Product Reviews
How Fast Can You Document Your Environment?
Ecora Configuration Reporter saves you time and grunt work.
How would you rebuild that server from scratch if you had to? Do you really
know what’s on the box? Want to bank your career on the assumption that
your assistant put on the latest hot fix?
If you need to quickly know how your machines are configured, turn to
Ecora’s Configuration Reporter for Windows Servers and Windows Workstations.
These are two products in an array of Ecora offerings, including reporters
for Exchange (5.5 and 2000), Oracle, Cisco, Lotus and Solaris systems.
Ecora’s goal is to do the dirty work you don’t want to do: scrounge through
the machines in the domain and figure out exactly how they’ve been put
together. The Ecora applications come as downloadable executables that
are licensed for a particular number of servers and/or workstations. Once
the executables are installed on any workstation in your domain, and the
license verified, you’re ready to report!
The server product can be run against domain controllers and/or member
servers. On all servers, you’ll get instant information that covers applications
loaded, DHCP, DNS, Event Log statistics, hardware information and a whole
host of other nuts-and-bolts stuff. It would take quite a while to run
down all the categories and subcategories that Ecora can grab.
The latest version of the product is Active Directory-aware, so if you
run it against DCs in an AD environment, you’ll get reports of the Site,
Domain and OU structure. It will also tell you which machines are Global
Catalog Servers, which own the FSMO roles and what the Site Replication
Schedules are.
One nice touch is that if you have a complicated NT or Windows 2000 domain
structure, Ecora can map it out and then present you with a Visio diagram
(provided you have Visio installed.) However, if you’re in a simple domain
environment, this feature will be of no real use. There’s another Visio
report that graphically details the major function of the computer (that
is, whether it’s a SQL Server, Exchange Server and so on).

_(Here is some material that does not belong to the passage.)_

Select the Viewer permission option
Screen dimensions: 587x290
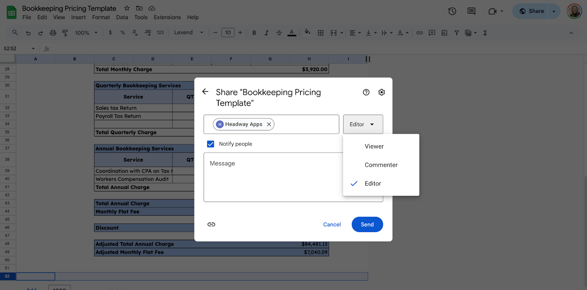pyautogui.click(x=374, y=146)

Reports are generated as four separate entities: There are long and short
reports, and both come as Word documents and clickable HTML files. For
a test, I documented one, and only one, production SQL server. The short
Word file was anything but short at a hefty 42 pages. The long Word file
was only slightly larger at 51 pages. My next test ran Ecora against two
DCs. The short document was 73 pages; the long one was 92 pages. Each
report, however, took only minutes to produce.

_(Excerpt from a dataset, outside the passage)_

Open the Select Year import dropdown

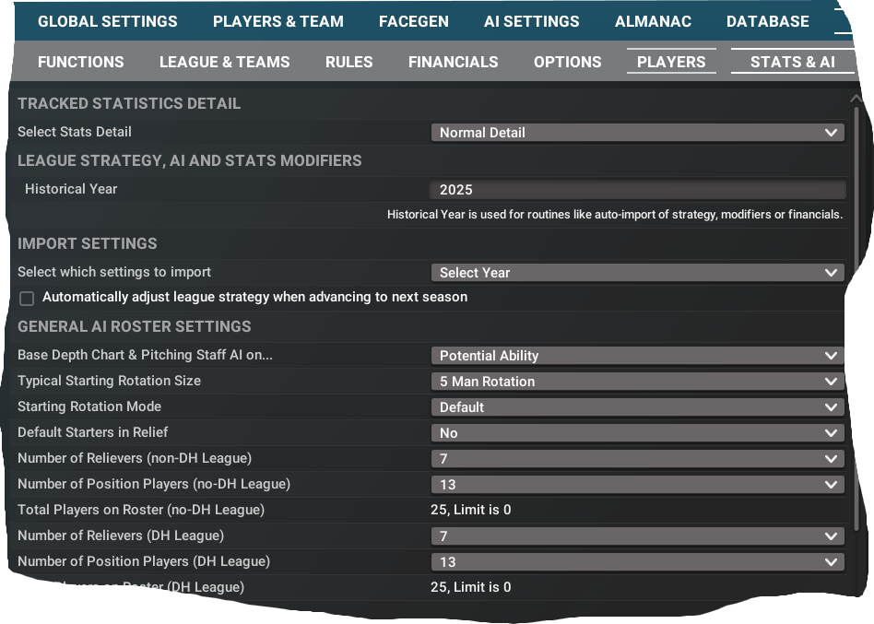(637, 273)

The workstation version of the product is very similar—simply omitting
the server-specific information such as DHCP and DNS server information.
Once Ecora is installed, it can keep you up to date on the changes in
your environment. The idea is simple: Compare two reports taken over time
and spit out only the things that have changed. You can easily see whether
someone’s been added to the Administrators group, the server’s IP address
has changed, or a process is no longer running.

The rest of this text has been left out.